Former New Orleans Mayor Mitch Landrieu spoke about the process of removing confederate statues as mayor of New Orleans:

I’m embarrassed to tell you that I never thought about those monuments until my friend Wynton Marsalis and I were having coffee one morning. And he smacked me in the head and said if you want to do something and put your money where your mouth is, take those statues down.

He didn’t say it exactly like that, but that’s the way it felt. He said, ‘have you ever looked at them from our perspective?’ And I said, ‘no I hadn’t thought of them.’

And I got to thinking about it and found out they were in my purview on land the city-owned that I was in control of. We decided that it was time to make a statement that that is not who we wanted to be. And I just thought it was important as the city of New Orleans celebrated our 300th anniversary to get clean and to get right and to do what we could to fix the errors of our past, so we brought those things down. But I was very quick to say in a speech I gave that if all we do is take the monuments down, and we don’t change the attitude that helped put them up and keep them there – then we got a real problem.”
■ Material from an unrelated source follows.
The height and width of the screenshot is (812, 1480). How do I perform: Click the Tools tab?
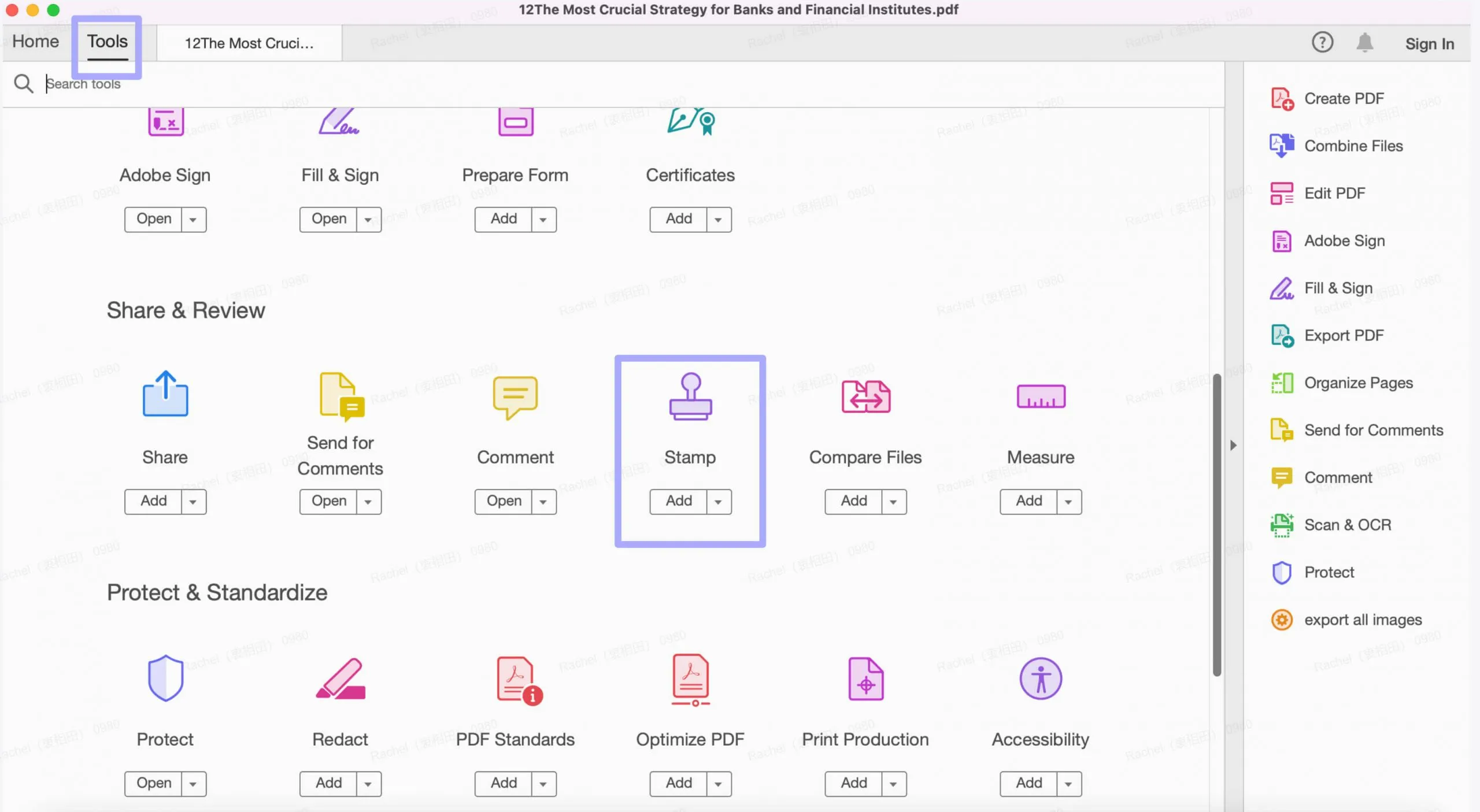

“We must listen to our African American brothers and sisters telling us what white privilege means. It doesn’t mean anything other than that your life has been made easier and our life has been made harder because we’ve decided to divide people based on the color of their skin and not the content of their character…

That’s why, whether you agree with their methods or not, when a player such as James Harden wants to leave because he’s had a conflict with the organization or he doesn’t want to be under the control of a specific white ownership group anymore, you have to understand that with less than 1 percent Black ownership (Michael Jordan) these kinds of flex’s that expose the systemic oppression, hypocrisy and blatant racial inequity of the league are applauded by most Black folks.

READ MORE: LeBron’s Black Power Play Is The Business Move That NBA Owners Feared

When Kyrie chooses to sit out some games at his discretion to reflect on social justice, spend time with family and work things out in his head, thus ignoring the rules and guidelines set in place to prevent players from taking days off whenever they choose, nobody Black (outside of Nets fans thirsty for a championship) is REALLY mad at him for that. It’s a flex that’s needed because Black players don’t usually become Black coaches or GMs. They certainly don’t become owners.

White ownership and the hiring culture of pro sports has made it so hard for Black candidates to move up the pipeline to leadership gigs, that leveraging power, and applying pressure to decide where they want to play is the only way players can get an inch of gain on those fronts.